This repository demonstrates how to integrate a Local Language Model into a Python application. While public LLM APIs (e.g., OpenAI, Cohere) are popular, they can be expensive or rate-limited. These limits are enough to reduce how much exploration a programmer does.
By experimenting with a locally hosted model, you can freely explore prompt engineering, data extraction, and more—without incurring API costs.
We're using a 2GB-sized model (phi-3.1-mini-128k-instruct) for simplicity, but you can also experiment with larger models (e.g., 20GB, like Cohere's Command R) for more advanced tasks. This local setup is enough to try out basic tasks such as structured data extraction from text.
- Cost-Effective: No pay-per-call API fees.
- Faster Iteration: Experiments run locally, no network latency.
- Privacy: Your data never leaves your machine.
In this application, we will use the following sample prompt to extract email addresses from text:
You can find several other potential prompts in the SAMPLE-PROMPTS.md file.
Prompt:
Extract all email addresses from the text below. Provide the emails in a JSON list.
Text:
"Hello David, please reach out to [email protected] and [email protected].
Also, don’t forget to CC [email protected]."
Expected Output (Example):
[
"[email protected]",
"[email protected]",
"[email protected]"
]
- Download LM Studio from lmstudio.ai.
- Follow the installation instructions for your operating system.
- Start LM Studio, and verify it's running on
http://127.0.0.1:1234(the default).
Tip: If LM Studio doesn't start on that port, check its Preferences > API settings.

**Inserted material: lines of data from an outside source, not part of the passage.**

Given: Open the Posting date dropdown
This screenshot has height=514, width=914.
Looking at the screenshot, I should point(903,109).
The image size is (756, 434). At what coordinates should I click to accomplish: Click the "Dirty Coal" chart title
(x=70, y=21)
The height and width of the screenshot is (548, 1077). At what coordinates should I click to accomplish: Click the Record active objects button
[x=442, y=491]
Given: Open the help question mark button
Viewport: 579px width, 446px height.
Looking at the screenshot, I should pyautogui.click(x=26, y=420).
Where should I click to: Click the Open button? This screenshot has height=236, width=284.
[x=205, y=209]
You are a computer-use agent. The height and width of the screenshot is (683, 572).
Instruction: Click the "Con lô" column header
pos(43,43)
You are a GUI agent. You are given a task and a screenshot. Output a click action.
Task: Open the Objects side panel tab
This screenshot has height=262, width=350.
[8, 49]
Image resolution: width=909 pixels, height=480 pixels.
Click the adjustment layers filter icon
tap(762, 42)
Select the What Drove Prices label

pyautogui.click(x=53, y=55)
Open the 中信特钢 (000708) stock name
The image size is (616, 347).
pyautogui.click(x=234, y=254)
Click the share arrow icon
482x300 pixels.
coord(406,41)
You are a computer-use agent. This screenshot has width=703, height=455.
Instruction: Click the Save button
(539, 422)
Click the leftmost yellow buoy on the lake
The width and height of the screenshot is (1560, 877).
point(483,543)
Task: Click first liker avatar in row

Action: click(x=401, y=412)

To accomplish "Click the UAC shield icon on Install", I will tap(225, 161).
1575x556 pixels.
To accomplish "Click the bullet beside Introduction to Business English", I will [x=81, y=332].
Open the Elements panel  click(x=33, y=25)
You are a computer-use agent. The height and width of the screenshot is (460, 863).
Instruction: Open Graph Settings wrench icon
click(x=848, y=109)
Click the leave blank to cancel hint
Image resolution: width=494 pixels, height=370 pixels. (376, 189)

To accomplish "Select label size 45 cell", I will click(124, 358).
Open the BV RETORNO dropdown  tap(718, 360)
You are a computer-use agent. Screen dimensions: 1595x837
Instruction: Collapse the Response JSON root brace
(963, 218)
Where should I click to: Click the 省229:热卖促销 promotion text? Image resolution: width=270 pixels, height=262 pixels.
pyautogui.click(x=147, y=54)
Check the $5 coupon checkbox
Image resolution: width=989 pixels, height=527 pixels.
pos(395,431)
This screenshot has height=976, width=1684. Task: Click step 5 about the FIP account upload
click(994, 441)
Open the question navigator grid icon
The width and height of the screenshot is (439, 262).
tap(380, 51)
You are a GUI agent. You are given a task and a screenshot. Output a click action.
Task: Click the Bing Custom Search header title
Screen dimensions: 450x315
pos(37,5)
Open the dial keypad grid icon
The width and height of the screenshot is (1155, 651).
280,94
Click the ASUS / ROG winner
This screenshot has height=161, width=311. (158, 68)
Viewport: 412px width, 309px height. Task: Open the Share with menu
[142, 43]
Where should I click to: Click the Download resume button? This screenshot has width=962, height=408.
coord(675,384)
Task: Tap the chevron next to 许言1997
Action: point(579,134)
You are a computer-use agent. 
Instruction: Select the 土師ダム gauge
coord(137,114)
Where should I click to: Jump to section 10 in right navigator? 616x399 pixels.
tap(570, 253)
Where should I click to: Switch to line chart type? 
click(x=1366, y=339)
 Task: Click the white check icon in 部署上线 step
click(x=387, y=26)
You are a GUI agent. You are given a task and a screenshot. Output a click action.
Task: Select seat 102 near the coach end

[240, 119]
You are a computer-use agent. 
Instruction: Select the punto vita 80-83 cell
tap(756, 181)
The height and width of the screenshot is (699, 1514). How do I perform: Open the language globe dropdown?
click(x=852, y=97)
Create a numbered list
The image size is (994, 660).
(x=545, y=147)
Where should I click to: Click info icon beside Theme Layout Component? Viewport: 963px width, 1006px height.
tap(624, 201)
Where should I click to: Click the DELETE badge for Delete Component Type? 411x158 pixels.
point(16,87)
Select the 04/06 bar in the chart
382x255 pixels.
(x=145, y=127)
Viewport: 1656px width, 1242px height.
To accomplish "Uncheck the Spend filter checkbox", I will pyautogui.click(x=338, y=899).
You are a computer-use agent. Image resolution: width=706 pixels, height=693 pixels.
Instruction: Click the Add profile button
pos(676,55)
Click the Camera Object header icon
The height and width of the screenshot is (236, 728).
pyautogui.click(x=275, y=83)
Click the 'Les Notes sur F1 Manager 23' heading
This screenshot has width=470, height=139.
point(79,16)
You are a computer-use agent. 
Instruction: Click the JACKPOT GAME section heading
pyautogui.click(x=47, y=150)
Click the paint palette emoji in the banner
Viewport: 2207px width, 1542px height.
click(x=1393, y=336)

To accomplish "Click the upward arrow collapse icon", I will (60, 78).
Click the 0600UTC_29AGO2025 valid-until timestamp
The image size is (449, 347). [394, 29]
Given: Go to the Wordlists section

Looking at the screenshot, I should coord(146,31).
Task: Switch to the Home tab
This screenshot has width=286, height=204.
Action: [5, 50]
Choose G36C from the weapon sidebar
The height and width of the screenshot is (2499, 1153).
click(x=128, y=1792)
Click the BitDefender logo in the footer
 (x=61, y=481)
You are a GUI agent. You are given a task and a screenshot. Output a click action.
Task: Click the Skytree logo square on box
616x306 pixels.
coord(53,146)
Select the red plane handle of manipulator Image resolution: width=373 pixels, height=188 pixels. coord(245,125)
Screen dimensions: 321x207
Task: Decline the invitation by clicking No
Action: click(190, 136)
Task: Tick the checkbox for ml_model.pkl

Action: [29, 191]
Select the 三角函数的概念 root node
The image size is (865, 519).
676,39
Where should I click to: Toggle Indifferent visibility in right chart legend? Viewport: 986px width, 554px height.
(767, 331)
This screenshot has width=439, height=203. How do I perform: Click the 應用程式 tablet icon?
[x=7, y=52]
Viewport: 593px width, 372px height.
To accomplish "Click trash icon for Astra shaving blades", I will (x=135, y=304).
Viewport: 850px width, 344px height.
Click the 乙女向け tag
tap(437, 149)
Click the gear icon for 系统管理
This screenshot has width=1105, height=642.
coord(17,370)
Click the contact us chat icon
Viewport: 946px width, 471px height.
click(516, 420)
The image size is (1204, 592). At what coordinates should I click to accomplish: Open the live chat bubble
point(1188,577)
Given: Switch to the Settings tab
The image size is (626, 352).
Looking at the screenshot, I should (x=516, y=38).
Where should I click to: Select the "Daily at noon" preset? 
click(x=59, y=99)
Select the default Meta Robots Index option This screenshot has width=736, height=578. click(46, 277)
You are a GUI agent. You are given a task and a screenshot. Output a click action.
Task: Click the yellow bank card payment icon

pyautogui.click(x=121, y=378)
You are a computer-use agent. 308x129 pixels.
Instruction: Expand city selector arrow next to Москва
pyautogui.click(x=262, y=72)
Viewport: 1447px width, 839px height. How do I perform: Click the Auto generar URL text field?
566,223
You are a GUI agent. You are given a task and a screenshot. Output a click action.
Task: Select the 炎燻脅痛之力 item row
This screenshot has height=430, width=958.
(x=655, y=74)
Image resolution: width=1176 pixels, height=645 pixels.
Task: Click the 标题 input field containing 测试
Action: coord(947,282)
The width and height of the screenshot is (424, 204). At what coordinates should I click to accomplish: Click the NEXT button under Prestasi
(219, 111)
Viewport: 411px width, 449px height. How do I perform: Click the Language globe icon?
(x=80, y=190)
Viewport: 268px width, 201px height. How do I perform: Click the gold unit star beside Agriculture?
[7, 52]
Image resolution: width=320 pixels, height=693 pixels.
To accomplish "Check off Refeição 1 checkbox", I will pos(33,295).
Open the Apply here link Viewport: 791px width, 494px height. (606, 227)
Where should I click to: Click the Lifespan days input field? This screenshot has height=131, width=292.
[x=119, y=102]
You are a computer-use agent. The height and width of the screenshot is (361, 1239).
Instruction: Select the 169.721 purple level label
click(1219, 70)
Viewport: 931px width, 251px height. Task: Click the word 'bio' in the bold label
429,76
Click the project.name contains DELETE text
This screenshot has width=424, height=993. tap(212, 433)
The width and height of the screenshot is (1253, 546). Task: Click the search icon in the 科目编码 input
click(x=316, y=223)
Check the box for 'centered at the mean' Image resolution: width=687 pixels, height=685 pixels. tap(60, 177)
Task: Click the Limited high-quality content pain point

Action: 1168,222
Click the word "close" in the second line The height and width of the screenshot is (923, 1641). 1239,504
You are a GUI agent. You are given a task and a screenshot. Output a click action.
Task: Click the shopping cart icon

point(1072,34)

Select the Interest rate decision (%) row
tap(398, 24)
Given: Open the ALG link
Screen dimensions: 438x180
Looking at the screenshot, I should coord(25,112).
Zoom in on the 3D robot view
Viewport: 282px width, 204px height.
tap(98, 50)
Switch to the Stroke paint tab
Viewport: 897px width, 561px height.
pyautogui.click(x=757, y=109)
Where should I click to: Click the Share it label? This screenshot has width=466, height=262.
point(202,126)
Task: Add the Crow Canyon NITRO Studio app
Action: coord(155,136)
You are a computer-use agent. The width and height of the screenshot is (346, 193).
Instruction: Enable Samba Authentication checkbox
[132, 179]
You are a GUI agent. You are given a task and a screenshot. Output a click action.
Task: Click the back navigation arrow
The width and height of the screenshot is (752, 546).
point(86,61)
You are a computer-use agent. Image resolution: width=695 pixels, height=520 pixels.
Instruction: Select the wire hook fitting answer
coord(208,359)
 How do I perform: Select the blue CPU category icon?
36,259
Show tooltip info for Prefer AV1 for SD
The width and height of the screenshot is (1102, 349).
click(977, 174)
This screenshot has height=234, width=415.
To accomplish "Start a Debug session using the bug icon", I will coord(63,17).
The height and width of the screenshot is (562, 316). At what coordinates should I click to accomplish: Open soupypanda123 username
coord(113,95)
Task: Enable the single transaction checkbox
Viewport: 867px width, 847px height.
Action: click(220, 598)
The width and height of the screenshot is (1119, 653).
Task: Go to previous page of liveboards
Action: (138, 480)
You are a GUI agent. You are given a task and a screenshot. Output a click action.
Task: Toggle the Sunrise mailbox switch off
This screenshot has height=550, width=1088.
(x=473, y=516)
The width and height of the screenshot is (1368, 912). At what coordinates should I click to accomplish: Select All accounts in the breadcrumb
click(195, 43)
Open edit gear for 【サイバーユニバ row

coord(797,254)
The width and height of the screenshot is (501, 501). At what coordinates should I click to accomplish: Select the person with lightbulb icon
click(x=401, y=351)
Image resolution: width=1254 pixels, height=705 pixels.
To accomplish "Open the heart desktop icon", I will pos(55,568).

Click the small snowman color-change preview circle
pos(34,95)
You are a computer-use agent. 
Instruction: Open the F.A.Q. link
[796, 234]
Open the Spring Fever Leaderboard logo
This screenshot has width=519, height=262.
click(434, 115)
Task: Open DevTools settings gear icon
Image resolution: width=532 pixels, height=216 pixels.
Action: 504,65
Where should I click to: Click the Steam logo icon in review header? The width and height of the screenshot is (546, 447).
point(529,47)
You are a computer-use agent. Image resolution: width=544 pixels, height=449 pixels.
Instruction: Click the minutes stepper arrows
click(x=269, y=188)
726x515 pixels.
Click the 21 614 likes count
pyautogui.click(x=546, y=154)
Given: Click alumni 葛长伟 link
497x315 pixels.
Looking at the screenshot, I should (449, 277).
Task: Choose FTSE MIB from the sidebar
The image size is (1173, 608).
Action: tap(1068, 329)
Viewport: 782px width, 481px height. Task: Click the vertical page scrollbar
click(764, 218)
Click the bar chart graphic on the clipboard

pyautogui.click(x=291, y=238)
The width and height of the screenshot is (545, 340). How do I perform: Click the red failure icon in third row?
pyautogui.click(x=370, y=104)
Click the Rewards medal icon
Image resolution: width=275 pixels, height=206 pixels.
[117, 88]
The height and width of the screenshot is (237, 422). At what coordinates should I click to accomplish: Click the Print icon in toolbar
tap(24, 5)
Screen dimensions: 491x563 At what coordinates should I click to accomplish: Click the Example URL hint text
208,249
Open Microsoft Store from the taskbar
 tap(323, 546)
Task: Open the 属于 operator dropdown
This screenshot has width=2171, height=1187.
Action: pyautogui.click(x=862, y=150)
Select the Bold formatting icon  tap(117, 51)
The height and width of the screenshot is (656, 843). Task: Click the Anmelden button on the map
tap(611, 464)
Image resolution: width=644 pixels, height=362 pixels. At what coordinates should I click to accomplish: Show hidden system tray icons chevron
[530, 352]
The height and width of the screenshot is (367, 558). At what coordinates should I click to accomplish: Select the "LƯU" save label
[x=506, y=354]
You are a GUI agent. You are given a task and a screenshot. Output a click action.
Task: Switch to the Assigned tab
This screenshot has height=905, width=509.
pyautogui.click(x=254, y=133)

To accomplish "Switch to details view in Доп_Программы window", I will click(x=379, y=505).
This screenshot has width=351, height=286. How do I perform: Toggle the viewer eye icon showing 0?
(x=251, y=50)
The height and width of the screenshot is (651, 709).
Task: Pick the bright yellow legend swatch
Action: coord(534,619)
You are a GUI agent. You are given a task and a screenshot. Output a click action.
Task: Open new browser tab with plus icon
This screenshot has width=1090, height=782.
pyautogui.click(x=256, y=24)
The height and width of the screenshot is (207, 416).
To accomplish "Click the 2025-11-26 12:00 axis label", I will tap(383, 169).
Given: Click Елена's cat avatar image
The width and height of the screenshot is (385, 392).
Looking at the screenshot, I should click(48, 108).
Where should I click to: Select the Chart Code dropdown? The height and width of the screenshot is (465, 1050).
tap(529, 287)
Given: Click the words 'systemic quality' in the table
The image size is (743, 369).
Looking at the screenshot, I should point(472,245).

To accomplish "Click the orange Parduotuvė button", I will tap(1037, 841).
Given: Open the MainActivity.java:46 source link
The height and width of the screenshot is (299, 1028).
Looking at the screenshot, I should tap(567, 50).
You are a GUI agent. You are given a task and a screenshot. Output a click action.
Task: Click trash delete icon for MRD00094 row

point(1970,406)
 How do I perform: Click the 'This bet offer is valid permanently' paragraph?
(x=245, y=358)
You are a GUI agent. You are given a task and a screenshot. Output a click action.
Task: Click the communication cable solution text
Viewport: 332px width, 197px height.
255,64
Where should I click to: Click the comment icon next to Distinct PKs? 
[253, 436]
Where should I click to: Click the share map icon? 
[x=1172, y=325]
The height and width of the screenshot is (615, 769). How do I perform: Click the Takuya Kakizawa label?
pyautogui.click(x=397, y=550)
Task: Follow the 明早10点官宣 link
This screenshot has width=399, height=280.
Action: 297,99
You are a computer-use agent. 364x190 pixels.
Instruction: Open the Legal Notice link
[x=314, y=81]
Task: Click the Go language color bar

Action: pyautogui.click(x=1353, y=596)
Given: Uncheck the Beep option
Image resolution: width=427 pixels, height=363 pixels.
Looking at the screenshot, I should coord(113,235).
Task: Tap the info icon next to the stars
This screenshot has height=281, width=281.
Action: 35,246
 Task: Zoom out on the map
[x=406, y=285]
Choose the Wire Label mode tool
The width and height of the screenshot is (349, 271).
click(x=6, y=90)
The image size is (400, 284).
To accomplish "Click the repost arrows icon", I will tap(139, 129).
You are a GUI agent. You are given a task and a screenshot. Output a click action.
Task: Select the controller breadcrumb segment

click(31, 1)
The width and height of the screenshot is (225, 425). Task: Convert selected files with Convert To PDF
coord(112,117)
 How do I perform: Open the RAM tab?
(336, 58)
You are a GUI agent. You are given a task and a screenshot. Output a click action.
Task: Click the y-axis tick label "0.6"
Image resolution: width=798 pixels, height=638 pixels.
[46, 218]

- Search for a Model: In LM Studio, click Models → Add New Model (or something similar) to browse available models.
- Install the
phi-3.1-mini-128k-instructModel: This is a ~2GB model that can handle simple tasks like data extraction. It's enough to demonstrate the flow without using too much GPU/CPU. - Load Your Model: In LM Studio, ensure the newly downloaded model is loaded and “running” (LM Studio usually shows a green check or “ready” status).
- Turn on API: After activating "Developer mode" (using the toggle at the bottom of the window), go to the Developer tab (the second tab on the right toolbar, with a terminal icon), and make sure that the "Status: Running" toggle in On, at the top of the window. This will enable the local API for LM Studio. You can configure API settings by clicking on the nearby "Settings" button.
- Check the API: Confirm that LM Studio's local server is running by visiting http://127.0.0.1:1234/v1/models. This is the only endpoint that supports the GET request from the browser. You should see a JSON list of models, including
"phi-3.1-mini-128k-instruct".
This repo uses pipenv for dependency management. Make sure you have Python 3.12 (or similar) installed.
-
Fork (or import/copy) this repository to your own GitHub account, keep the name
local-llm-integration-example. -
Clone this repository (e.g., via GitHub).
-
Install Dependencies:
pipenv install
This will install
requests,openai, andloguru. -
Run the Script:
pipenv run python main.py
- The script will:
- Check that LM Studio is up and that your requested model is available.
- Send a prompt to the model to extract data (e.g., email addresses).
- Print out the raw or parsed JSON response.
- The script will:
-
Change Log Level to DEBUG
Inmain.py, the line:loguru.logger.add(sys.stderr, level="INFO")
sets the default log level. Change
"INFO"to"DEBUG"if you'd like to see more detailed logs about request payloads and model responses. -
Inspect the JSON Outputs
Each request's text output is attempted to be parsed as JSON viahelper.extract_json(). Sometimes the model includes extra text or formatting around the JSON. If you want to pretty-print the final JSON, you can use tools like jsonformatter.org/json-pretty-print or Python'sjson.dumps(obj, indent=2)in your code. -
Try Different Prompts
The included example asks for email extraction. You can experiment with other data-extraction tasks (like phone numbers, product details, or structured outputs). Adjust the prompt inmain.pyand see how the local model handles it.
Happy experimenting with your Local LLM! If you run into issues, make sure that:
- LM Studio is running and the correct port (default:
1234) is used. - Your model is actually loaded in LM Studio and shows up in
GET /v1/models. - You have enough system resources to run the model (2GB in memory usage or more, depending on your hardware).
Enjoy building your own offline GPT-like applications!